Era mais perspicaz do que havia se mostrado, menos consternado e menos cúmplice – diferente de como havia atuado –; também possuía uma intolerância maior às injustiças do mundo. E, então, viu-se, em um lugar celeste, não havia chão, mas de alguma forma ainda estava sentado.
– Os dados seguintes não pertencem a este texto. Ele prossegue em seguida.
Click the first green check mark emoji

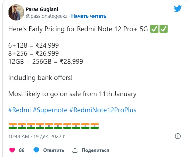(x=154, y=29)
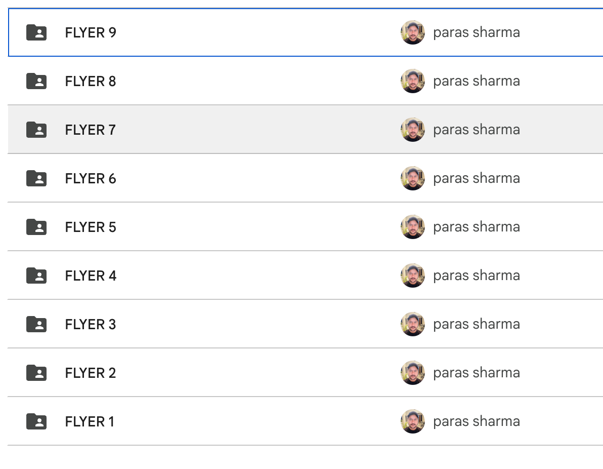
Task: Click the shared folder icon for FLYER 8
Action: (x=36, y=81)
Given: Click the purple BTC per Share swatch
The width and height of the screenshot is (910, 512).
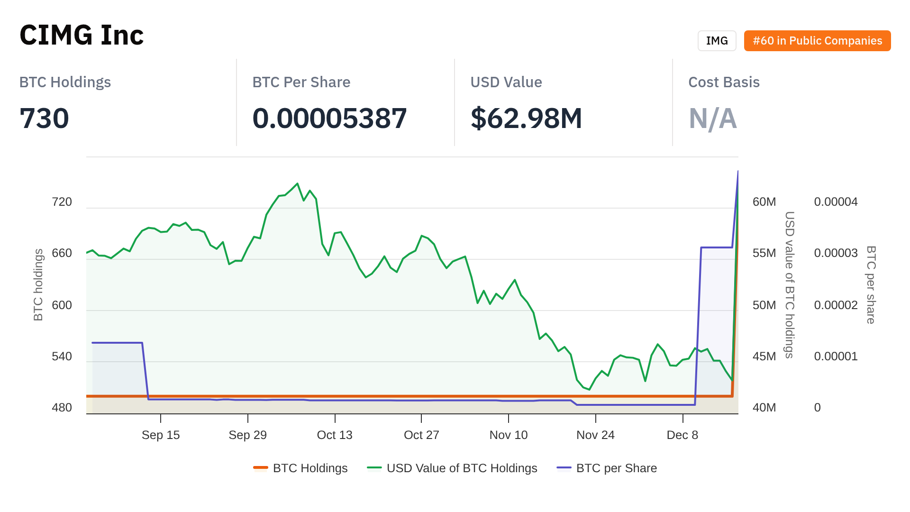Looking at the screenshot, I should [564, 468].
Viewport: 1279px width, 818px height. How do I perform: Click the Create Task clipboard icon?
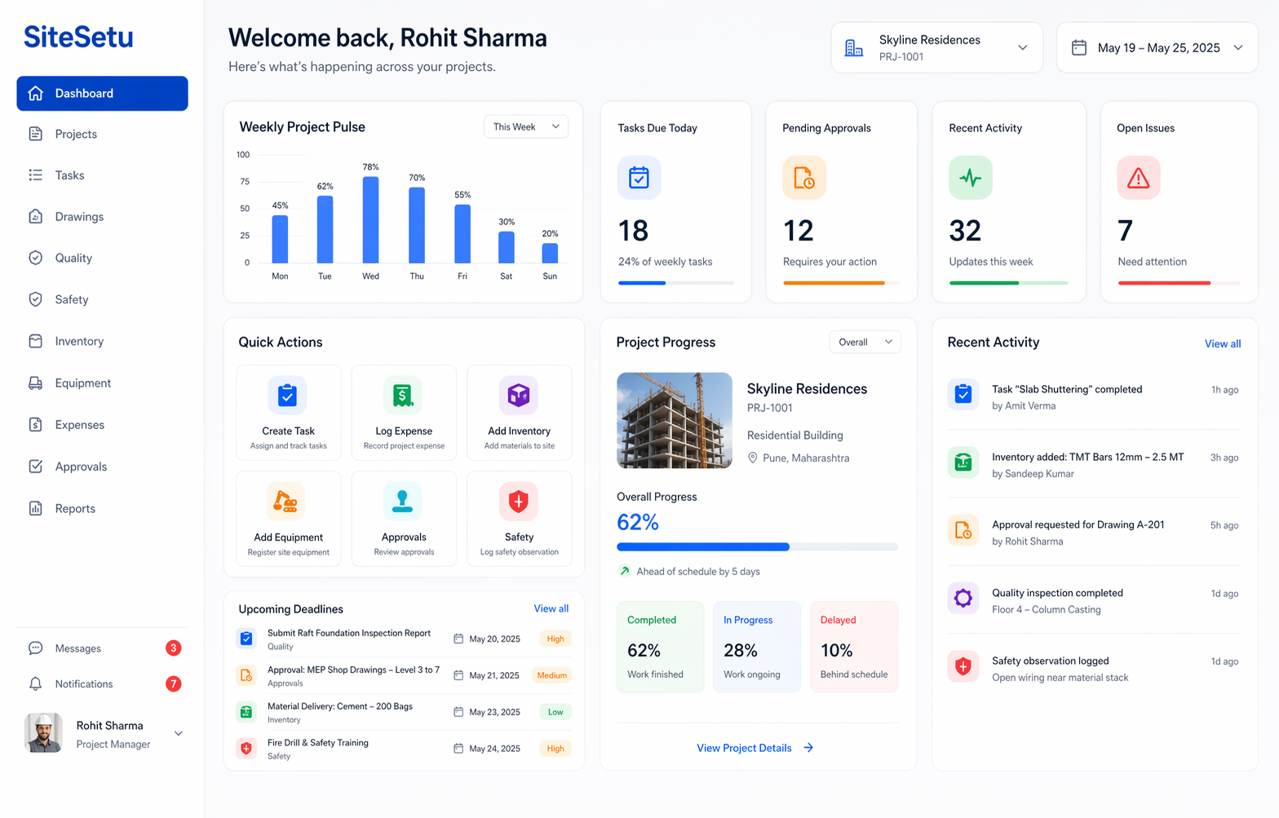(x=287, y=396)
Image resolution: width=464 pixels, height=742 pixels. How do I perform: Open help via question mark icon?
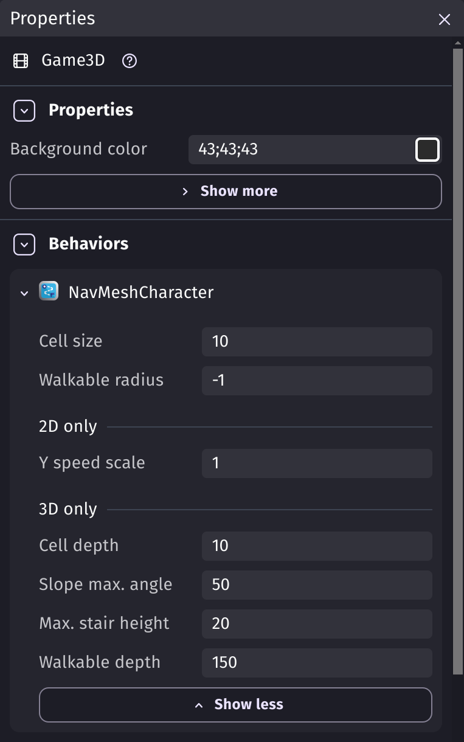tap(130, 61)
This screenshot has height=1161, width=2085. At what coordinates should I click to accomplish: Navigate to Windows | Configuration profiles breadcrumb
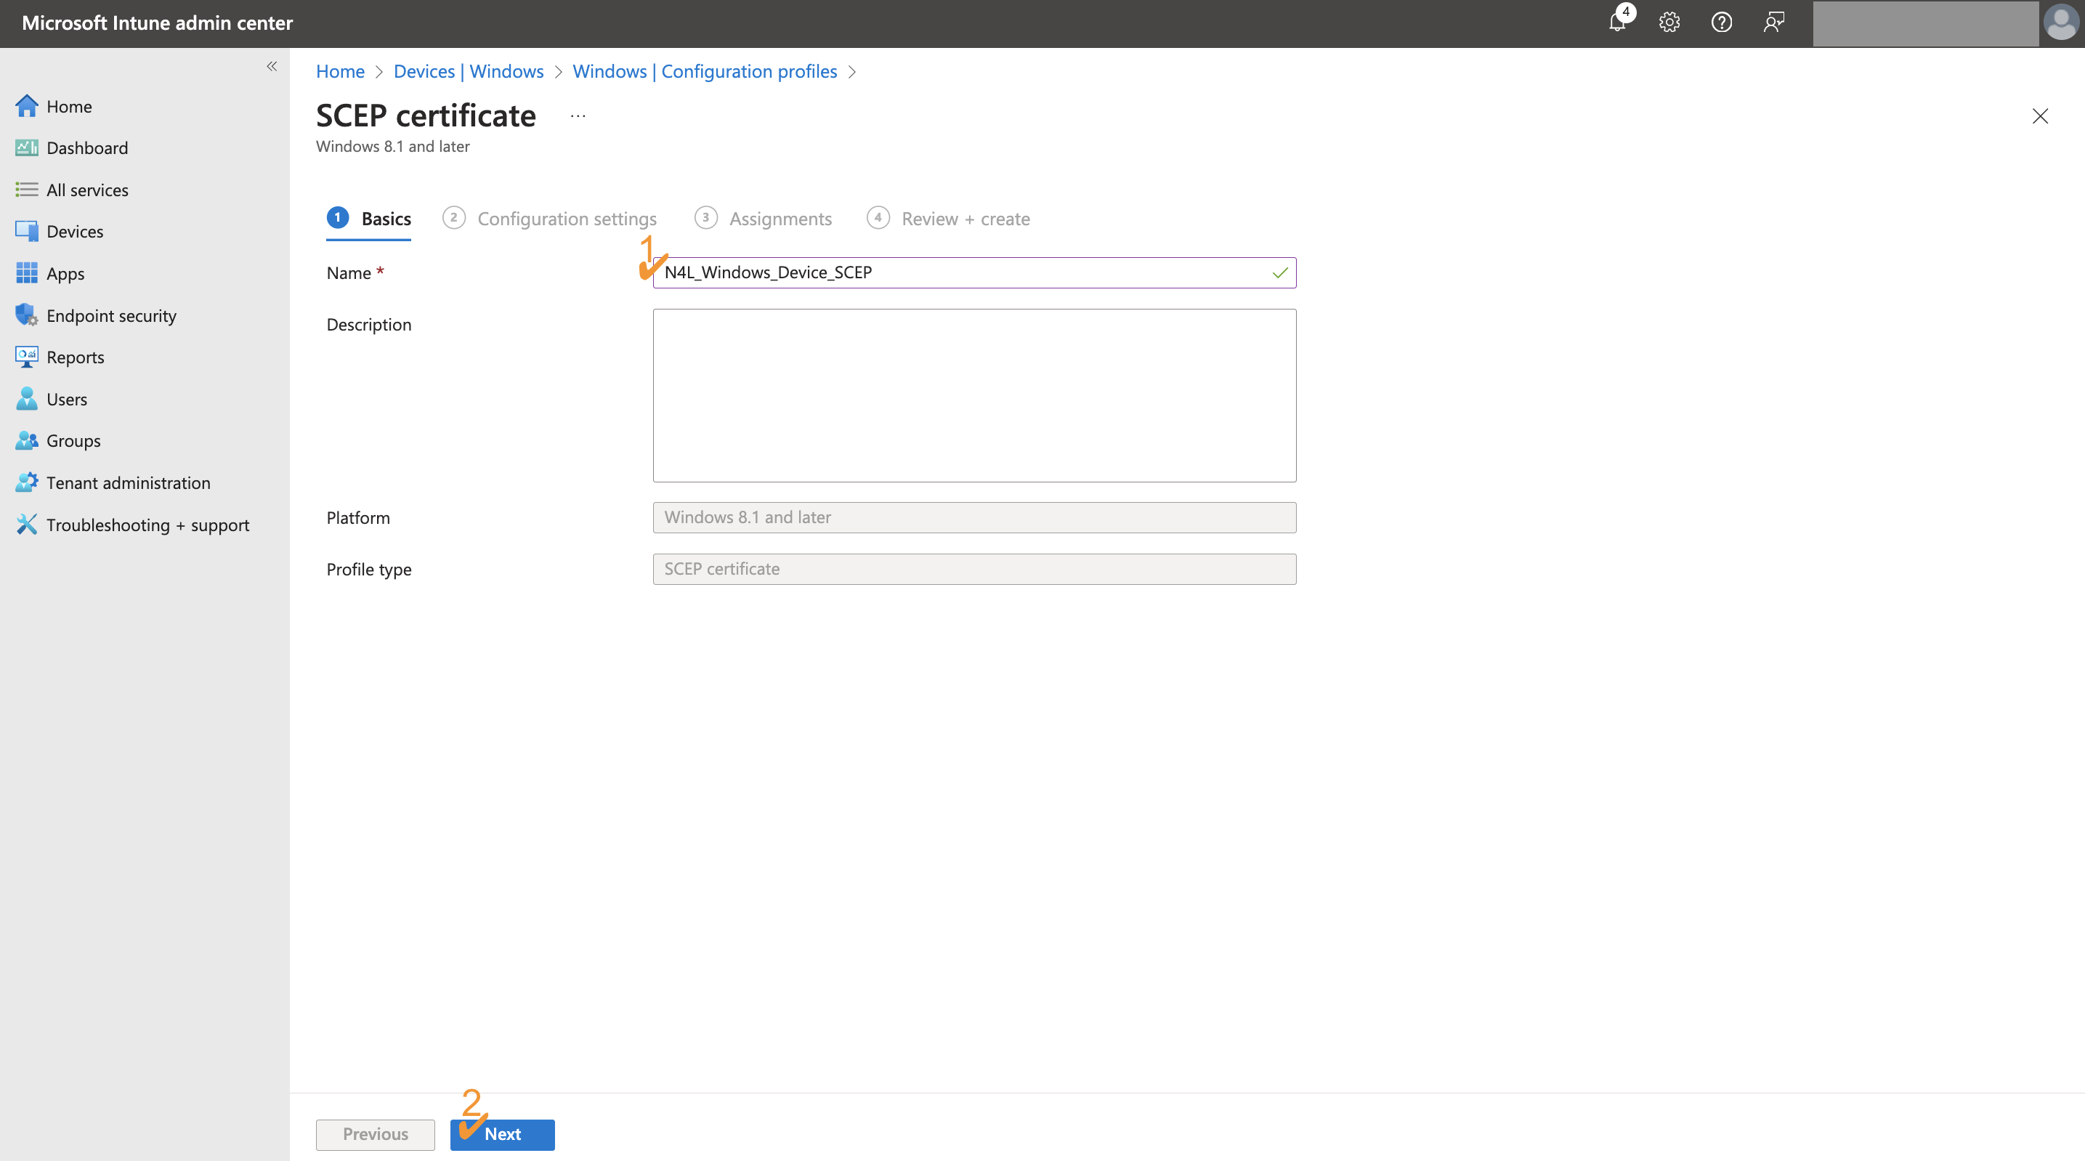click(705, 71)
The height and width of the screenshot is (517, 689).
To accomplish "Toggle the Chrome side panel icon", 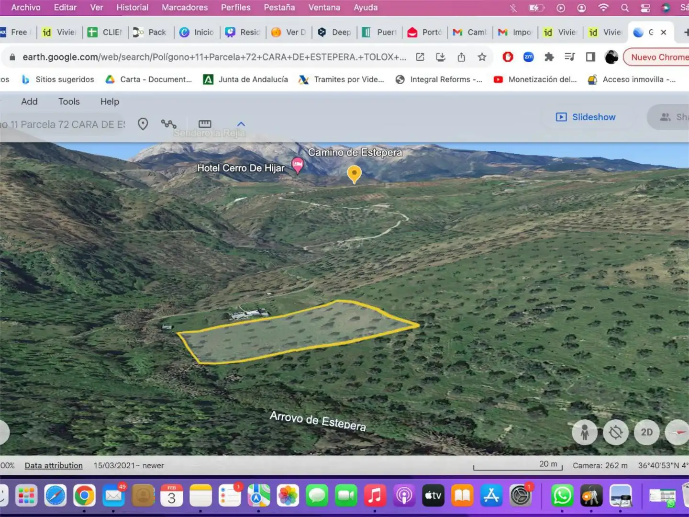I will tap(590, 57).
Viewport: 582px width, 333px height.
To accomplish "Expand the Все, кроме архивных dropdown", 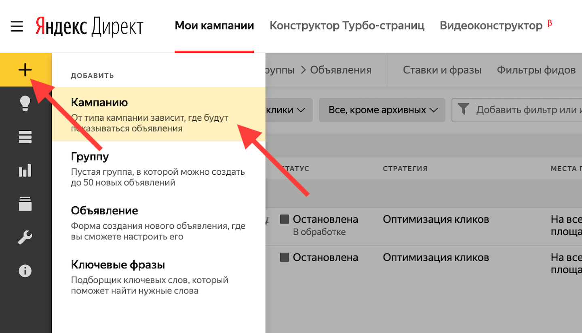I will pos(382,110).
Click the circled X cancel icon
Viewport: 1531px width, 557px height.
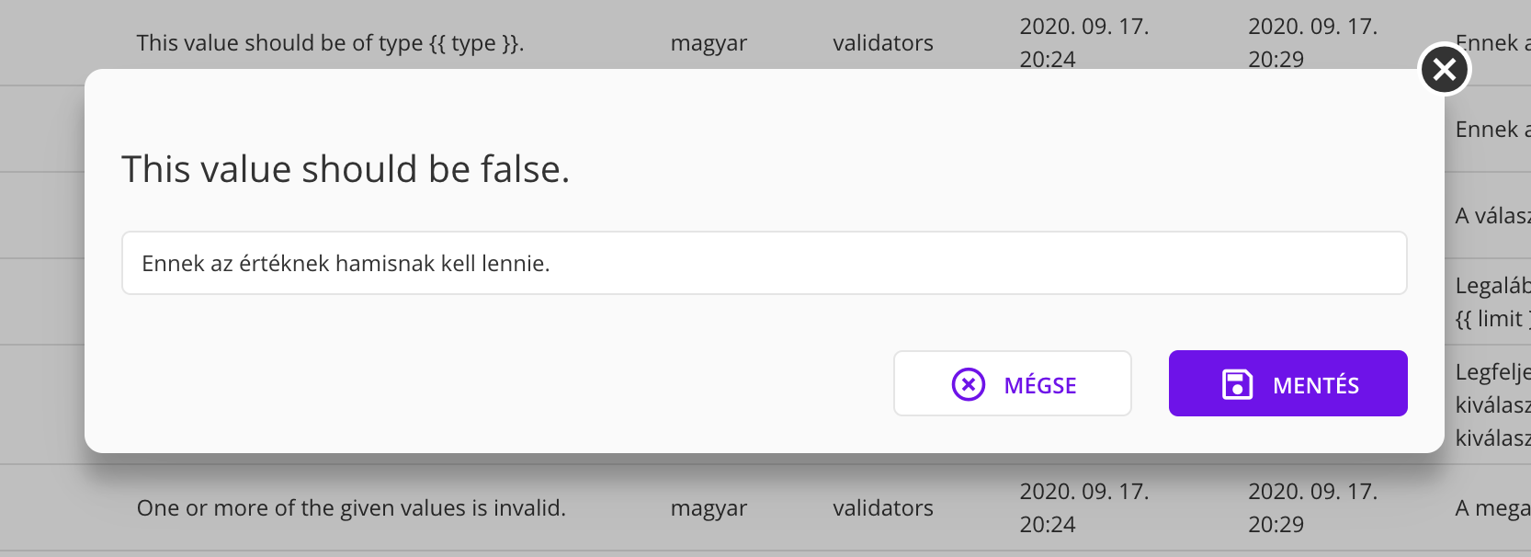(968, 384)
Diante dele, uma enorme fileira com diversas pessoas ancestrais. Estavam organizadas em uma fileira, e todas ostentavam olhos brilhantes. Isso não era tudo; o reflexo de Raava se formava no peito de cada um deles, como se ela brilhasse dentro de seus seres. E o mesmo aconteceu com Yuan. Ainda estava longe de controlar o Estado Avatar, mas pôde reconhecer os rostos além do de Korra, como se um elo fosse estabelecido com cada um deles. Laços foram retirados da escuridão. Memórias que agora estavam limpas e fluidas como um riacho que segue seu curso. O espírito concedera parte de sua força para que Raava voltasse a ser o que um dia foi. Ainda que não soubesse muito de seu passado, sabia que contaria com a experiência de vidas que sequer conhecia. Contactá-las não seria fácil — impossível, talvez? — mas apenas o tempo diria se a conexão estava, finalmente, reerguida; ou, quem sabe, aquilo era apenas ilusão de um garoto sonhador.

Yuan precisaria de toda a sabedoria para enfrentar o que estava por vir. Sua jornada fora concluída, e assim como previsto, ele cresceu como homem, e também como Avatar.

Agora, o mundo finalmente podia clamar: O Avatar voltou.